-- start --
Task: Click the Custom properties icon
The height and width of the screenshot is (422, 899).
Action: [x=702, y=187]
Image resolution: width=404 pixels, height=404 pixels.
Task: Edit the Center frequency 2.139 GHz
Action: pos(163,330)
-- end --
Problem description: Copy out each row above that contains the string "Task", counting only matches with the same capitalization.

Problem solution:
Task: Click the Custom properties icon
Task: Edit the Center frequency 2.139 GHz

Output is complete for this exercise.